A special feature of DSA is that it allows efficient analysis
of the statistical differences in word frequency between two
files. The user can specify that words in the first file are
to be read and stored as a dynamic stopword list; when the
second file is read, statistical analysis is done only on those
words not appearing (or rarely appearing) in the first file.

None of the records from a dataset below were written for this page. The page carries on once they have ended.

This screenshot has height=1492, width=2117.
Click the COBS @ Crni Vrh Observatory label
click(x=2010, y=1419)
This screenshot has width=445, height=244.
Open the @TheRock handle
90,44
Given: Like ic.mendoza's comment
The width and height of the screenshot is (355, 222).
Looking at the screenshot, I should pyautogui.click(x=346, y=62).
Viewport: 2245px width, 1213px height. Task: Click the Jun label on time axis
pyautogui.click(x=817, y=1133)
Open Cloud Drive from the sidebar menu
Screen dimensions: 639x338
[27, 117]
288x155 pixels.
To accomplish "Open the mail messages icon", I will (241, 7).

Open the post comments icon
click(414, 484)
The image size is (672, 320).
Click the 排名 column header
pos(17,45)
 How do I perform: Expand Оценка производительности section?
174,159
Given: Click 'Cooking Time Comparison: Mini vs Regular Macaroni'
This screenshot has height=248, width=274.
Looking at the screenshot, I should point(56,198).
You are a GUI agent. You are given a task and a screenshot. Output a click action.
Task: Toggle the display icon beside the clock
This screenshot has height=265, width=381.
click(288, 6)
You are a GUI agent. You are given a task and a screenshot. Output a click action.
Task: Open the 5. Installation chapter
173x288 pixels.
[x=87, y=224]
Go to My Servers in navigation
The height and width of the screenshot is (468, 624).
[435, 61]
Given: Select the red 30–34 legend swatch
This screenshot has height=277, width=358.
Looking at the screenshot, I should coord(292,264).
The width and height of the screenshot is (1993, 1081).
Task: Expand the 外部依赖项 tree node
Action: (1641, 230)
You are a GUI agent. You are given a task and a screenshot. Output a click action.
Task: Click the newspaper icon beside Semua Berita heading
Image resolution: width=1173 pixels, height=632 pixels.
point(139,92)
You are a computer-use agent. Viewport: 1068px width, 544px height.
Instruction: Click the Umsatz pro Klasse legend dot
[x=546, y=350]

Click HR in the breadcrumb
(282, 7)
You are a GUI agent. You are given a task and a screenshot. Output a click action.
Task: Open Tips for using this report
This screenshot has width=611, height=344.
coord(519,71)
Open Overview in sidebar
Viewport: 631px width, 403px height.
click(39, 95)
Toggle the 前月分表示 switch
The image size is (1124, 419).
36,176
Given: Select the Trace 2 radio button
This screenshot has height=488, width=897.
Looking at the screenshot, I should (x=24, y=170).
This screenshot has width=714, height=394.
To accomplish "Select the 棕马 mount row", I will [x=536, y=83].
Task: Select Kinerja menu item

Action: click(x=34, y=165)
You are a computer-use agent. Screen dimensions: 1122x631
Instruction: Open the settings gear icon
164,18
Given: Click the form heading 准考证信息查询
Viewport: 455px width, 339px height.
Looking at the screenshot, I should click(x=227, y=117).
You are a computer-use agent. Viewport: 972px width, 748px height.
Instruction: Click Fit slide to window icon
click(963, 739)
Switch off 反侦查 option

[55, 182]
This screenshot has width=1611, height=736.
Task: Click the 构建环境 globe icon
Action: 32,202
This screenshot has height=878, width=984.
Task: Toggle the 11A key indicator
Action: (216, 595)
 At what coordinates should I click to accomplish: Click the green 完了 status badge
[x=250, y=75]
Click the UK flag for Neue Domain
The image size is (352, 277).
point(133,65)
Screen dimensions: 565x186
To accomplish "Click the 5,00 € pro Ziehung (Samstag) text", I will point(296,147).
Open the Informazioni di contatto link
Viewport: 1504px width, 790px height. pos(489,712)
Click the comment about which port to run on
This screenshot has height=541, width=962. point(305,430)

There is no limit on the size of the first file which defines
the stopword set; moreover, by means of an indirect command
file it is possible to specify a set of input files, rather
than a single file, as the source of stopwords. This
capability, combined with the corresponding possibility of
replacing the second single file by a list of filenames, permits
flexible and sophisticated differential statistical analyses of
plural texts. To facilitate optimisation of run-time
performance on various hardware platforms, there are
command-line options permitting the user considerable control
over both memory allocation and the deployment of temporary
files for intermediate analysis steps.
DSA is intended as an instrument for researching the
effectiveness of approaches to information retrieval based on
word-frequency statistics. Published literature suggests that
statistical methods are sometimes successful, but quantitative
confirmation is often lacking.
The program is currently supplied as executables for OS2, for
DOS with conventional memory only, and for DOS making use
of the GNU 32-bit DOS extender. An SCO-UNIX executable is
available on request. All source code is included in the
software distribution.
2. HOW TO INSTALL DSA FOR DOS/OS2
Copy all files, including all subdirectories, from the
installation diskette to a suitably named directory on the
hard disk. For example, under OS2:
D:
mkdir dsa
cd dsa
xcopy a:\*.* . /s /e /v
The directory D:\DSA may then be added to the search path by
modifying AUTOEXEC.BAT or STARTUP.CMD as appropriate.
3. PROGRAM DESIGN
The basic design of DSA is illustrated in Figure 1. There are
three data structures called indexes, which may be regarded as
alphabetically ordered lists of words; each of these words is
accompanied by a number which represents its frequency, that
is, the number of times that this word has occurred in the input
text since the index was initialised. For reasons which are
unimportant here, the three indexes are referred to as Tree 0,
Tree 1 and Tree 2. Initially it is helpful to think of Tree
0 and Tree 1 as being of approximately the same size, whereas
Tree 2 is much smaller. Tree 2 has only one purpose: to
hold a small list of conventional stopwords such as "the",
"but" and so on. Tree 1 has two primary functions: first,
to hold a (possibly very large) list of stopwords taken from
a text file or set of files; and, secondly, to serve as the
temporary working storage space which is required for the step
of generating output in frequency-ranked format: that is, with
the most commonly occurring words at the top of the list.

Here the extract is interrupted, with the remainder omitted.